American poet and clubwoman (1842–1927)

May Riley Smith (May 27, 1842 – January 14, 1927) was an American poet and clubwoman.

==Biography==
May (or Mary) Louise Riley was born on May 27, 1842, in Rochester, New York. (Note: According to Willard (1893), Riley was born in Brighton, Monroe county, New York, May 27, 1852.) She attended Brockport Collegiate Institute. She married Albert Smith, of Springfield, Illinois, a bridge engineer, on March 31, 1869, and they had one son.

Soon, they removed to New York City, where Smith belonged to several literary and social clubs during her life. She was the president of the Sorosis Club from 1911 to 1915 and the club's honorary president from 1919 until her death in 1927. She was also a member of the Poetry Club, Daughters of the American Revolution, the Meridian Club, the Barnard Club, and the MacDowell Club.

Her published books are A Gift of Gentians and Other Verses (New York, 1882), and The Inn of Rest (1888).

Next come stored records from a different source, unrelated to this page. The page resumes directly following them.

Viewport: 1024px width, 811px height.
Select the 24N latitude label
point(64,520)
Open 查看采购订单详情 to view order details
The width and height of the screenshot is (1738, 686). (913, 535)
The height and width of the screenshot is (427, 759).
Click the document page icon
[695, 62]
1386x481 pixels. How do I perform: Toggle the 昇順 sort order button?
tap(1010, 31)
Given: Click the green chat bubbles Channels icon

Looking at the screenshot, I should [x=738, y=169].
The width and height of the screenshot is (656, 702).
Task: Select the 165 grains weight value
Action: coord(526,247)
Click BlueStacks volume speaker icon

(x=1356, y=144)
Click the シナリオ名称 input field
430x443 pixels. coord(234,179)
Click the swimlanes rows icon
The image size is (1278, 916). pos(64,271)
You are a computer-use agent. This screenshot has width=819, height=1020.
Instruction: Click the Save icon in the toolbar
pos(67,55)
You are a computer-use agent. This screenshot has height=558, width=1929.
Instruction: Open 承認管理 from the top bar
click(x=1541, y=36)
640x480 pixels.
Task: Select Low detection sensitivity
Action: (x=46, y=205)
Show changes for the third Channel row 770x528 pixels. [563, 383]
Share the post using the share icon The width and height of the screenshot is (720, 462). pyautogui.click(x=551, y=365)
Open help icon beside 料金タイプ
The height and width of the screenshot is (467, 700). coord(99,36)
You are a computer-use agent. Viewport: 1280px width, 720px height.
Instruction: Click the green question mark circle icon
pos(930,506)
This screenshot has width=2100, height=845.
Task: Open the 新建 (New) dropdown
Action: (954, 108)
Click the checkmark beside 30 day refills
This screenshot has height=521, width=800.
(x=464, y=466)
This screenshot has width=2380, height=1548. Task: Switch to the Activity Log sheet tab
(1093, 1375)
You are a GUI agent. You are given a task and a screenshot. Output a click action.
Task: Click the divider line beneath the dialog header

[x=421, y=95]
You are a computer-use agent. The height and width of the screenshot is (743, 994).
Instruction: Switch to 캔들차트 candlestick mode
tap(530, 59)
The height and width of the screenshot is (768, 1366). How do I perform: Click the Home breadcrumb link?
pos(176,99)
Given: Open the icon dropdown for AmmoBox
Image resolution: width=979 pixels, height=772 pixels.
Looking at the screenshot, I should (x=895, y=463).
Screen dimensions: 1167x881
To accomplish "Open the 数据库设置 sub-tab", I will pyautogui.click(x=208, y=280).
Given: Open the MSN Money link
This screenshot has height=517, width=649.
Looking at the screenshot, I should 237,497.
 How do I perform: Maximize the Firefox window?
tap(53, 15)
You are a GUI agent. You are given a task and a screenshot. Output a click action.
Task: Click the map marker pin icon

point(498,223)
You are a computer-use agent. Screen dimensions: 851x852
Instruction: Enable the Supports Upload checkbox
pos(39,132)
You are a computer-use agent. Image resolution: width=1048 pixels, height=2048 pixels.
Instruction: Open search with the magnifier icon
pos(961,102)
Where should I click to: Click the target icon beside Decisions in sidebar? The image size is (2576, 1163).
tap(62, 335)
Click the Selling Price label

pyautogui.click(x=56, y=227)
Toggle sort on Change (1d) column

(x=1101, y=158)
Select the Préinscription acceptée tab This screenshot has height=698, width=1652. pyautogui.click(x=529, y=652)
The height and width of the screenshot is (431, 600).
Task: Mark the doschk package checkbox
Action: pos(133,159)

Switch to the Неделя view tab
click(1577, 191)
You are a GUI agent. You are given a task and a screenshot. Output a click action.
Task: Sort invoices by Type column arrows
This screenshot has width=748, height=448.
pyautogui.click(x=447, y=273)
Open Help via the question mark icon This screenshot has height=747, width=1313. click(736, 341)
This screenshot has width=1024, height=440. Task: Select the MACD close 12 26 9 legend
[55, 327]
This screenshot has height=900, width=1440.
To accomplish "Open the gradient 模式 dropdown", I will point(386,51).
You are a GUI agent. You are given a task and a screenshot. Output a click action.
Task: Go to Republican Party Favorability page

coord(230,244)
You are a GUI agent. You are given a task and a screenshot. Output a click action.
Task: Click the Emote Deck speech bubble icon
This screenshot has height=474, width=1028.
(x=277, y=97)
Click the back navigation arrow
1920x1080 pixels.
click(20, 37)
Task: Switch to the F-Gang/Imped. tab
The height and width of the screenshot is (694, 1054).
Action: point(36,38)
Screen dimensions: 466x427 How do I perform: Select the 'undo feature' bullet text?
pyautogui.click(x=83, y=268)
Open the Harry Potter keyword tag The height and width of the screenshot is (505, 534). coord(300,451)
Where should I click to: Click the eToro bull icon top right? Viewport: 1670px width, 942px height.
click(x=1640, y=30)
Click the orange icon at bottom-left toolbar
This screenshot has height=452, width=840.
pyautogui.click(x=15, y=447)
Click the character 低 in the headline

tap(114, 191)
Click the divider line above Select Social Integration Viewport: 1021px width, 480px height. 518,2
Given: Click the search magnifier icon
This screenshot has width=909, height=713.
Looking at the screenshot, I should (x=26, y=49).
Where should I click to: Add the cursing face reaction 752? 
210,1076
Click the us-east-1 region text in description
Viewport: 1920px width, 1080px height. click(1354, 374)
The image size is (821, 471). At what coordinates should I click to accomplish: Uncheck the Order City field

Among the best and most popular of her poems are "Tired Mothers," "If We Knew," "The Easter Moon," " Love is Sweeter than Rest" and "My Prayer." Among those that have been published separately as booklets are "His Name" and "Sometime". Many of her poems were devotional and were reprinted in hymn books. Her poems were also published in magazines such as Harper's Magazine.

Smith died in Manhattan on January 14, 1927.